A/B Test Calculator

Determine if your A/B test results are statistically significant. Enter visitors and conversions for both control and variant groups to get instant statistical analysis including p-value, z-score, uplift, and power.

Z = (p₂ - p₁) / √(p̂ × (1 - p̂) × (1/n₁ + 1/n₂))

Control Group (A)

Variant Group (B)

Frequently Asked Questions

What is an A/B test?

An A/B test (also called a split test) is a controlled experiment where you compare two versions of something (e.g., a webpage, email, or ad) to determine which performs better. Version A is the control (original), and Version B is the variant (modified). Users are randomly assigned to each group, and their behavior (conversions, clicks, etc.) is measured.

What is statistical significance in A/B testing?

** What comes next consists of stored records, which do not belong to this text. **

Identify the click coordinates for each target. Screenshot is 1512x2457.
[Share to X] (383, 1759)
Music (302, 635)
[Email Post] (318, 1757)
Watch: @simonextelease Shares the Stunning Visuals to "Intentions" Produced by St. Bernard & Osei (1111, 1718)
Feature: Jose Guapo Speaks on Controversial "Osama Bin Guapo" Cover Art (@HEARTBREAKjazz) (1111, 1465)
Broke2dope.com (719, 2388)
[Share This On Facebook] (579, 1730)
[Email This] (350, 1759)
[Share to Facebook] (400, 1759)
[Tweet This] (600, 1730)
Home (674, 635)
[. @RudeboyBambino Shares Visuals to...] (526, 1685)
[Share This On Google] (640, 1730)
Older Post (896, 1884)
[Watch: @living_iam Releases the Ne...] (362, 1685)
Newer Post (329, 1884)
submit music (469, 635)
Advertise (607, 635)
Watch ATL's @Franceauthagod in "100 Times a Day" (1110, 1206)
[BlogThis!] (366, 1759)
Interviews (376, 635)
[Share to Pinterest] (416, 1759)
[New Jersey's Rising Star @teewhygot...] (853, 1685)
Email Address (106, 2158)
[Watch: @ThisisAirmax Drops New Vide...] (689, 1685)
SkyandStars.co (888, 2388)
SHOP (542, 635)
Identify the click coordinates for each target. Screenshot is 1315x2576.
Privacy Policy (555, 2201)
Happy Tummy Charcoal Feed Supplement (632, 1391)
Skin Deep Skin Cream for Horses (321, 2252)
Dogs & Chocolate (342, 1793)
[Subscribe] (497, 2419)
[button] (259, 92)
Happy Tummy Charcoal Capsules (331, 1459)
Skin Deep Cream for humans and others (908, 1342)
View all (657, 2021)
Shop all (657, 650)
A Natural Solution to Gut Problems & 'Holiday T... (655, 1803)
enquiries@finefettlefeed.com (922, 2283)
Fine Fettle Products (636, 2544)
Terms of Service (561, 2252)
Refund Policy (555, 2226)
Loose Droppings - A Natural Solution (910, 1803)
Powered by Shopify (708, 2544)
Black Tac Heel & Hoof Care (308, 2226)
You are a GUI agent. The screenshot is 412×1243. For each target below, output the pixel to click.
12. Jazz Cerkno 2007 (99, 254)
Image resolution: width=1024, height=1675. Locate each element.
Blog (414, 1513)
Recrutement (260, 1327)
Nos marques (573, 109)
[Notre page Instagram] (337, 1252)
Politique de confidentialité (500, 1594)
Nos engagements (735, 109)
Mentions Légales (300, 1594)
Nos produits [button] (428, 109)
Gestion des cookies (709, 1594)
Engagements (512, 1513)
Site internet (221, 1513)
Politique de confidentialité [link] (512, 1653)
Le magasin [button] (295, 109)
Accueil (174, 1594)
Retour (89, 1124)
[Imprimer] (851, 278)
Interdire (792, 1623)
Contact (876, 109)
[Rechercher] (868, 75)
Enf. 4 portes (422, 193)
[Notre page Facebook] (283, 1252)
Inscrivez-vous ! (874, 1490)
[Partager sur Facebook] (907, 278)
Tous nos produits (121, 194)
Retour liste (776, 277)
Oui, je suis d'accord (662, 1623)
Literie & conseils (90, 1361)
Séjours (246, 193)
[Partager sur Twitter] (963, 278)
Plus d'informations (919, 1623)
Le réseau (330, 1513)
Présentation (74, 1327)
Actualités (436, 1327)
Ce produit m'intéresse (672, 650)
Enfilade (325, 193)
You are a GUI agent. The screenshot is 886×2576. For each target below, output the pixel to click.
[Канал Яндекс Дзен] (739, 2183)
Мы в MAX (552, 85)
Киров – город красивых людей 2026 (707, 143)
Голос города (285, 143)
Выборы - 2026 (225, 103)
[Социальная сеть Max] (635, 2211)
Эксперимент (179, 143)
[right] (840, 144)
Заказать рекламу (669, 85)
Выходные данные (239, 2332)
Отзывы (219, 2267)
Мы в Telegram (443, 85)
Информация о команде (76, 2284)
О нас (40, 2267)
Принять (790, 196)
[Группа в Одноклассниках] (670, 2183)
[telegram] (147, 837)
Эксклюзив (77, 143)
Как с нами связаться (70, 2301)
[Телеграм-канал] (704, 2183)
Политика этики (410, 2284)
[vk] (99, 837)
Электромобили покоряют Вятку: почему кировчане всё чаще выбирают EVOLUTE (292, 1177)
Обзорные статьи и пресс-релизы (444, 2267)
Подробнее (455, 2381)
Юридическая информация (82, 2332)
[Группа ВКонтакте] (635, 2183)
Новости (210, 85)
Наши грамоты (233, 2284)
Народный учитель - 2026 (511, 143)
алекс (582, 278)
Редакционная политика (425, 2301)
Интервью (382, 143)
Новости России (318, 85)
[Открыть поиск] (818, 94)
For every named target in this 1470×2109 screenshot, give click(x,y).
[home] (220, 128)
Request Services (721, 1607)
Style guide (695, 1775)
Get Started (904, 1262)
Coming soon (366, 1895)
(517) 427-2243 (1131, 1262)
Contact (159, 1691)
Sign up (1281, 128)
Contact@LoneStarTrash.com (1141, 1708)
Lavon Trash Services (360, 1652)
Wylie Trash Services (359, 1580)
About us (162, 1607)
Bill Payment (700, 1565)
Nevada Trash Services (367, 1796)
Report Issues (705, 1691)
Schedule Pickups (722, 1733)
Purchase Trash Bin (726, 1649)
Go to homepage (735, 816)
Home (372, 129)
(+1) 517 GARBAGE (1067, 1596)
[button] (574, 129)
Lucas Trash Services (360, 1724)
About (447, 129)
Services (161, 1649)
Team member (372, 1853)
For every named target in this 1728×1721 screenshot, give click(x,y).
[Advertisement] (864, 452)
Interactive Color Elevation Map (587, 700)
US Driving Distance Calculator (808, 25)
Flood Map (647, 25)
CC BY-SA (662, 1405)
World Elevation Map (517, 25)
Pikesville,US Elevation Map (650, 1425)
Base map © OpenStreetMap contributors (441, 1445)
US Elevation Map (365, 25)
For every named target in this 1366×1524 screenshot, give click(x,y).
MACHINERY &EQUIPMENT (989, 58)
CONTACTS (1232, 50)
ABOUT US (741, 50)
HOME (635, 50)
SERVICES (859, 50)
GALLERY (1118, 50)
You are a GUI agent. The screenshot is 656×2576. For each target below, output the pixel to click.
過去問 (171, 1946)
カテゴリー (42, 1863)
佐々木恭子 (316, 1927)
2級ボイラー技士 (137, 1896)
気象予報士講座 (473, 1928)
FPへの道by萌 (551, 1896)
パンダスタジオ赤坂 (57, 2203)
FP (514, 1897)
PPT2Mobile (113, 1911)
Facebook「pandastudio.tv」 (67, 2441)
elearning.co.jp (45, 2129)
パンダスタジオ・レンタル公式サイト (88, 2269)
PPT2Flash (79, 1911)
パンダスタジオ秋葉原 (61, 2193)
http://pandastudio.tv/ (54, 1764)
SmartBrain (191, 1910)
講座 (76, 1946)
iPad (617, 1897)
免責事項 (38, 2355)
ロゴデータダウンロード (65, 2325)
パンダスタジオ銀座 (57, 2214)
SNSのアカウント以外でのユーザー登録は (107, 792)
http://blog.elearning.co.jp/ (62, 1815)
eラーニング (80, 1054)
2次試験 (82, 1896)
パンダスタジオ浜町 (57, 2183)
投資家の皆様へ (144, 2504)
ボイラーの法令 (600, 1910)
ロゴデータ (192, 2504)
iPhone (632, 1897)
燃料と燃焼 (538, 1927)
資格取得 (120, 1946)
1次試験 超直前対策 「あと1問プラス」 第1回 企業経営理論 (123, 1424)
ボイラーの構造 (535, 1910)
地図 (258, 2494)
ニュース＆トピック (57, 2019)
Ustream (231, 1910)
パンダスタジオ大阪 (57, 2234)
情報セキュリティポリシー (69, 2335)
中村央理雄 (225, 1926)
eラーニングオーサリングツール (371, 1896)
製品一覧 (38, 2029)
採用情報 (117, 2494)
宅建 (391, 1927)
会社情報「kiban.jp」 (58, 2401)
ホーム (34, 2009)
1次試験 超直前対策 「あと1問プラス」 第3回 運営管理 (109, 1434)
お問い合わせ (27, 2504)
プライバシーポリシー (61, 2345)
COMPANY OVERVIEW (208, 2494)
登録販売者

Statistical significance means the difference between your control and variant is unlikely to be due to random chance. Typically, a result is considered significant at 95% confidence, meaning there's less than a 5% probability the observed difference happened by chance. The p-value quantifies this probability.

How do you calculate the p-value for an A/B test?

The p-value is calculated using a two-proportion z-test. First, compute the z-score: Z = (p₂ - p₁) / √(p̂ × (1 - p̂) × (1/n₁ + 1/n₂)), where p̂ is the pooled proportion. Then convert the z-score to a two-tailed p-value using the standard normal distribution.

What confidence level should I use?

95% confidence is the industry standard for most A/B tests. Use 90% for directional decisions or fast-paced experiments where speed matters more than certainty. Use 99% for high-stakes decisions (pricing changes, major redesigns) where a false positive would be very costly.

What is statistical power?

Statistical power is the probability of detecting a true effect when one exists. A power of 80% means if there really is a difference between your variations, you have an 80% chance of detecting it. Low power means you might miss real improvements (false negatives). Most experiments should target at least 80% power.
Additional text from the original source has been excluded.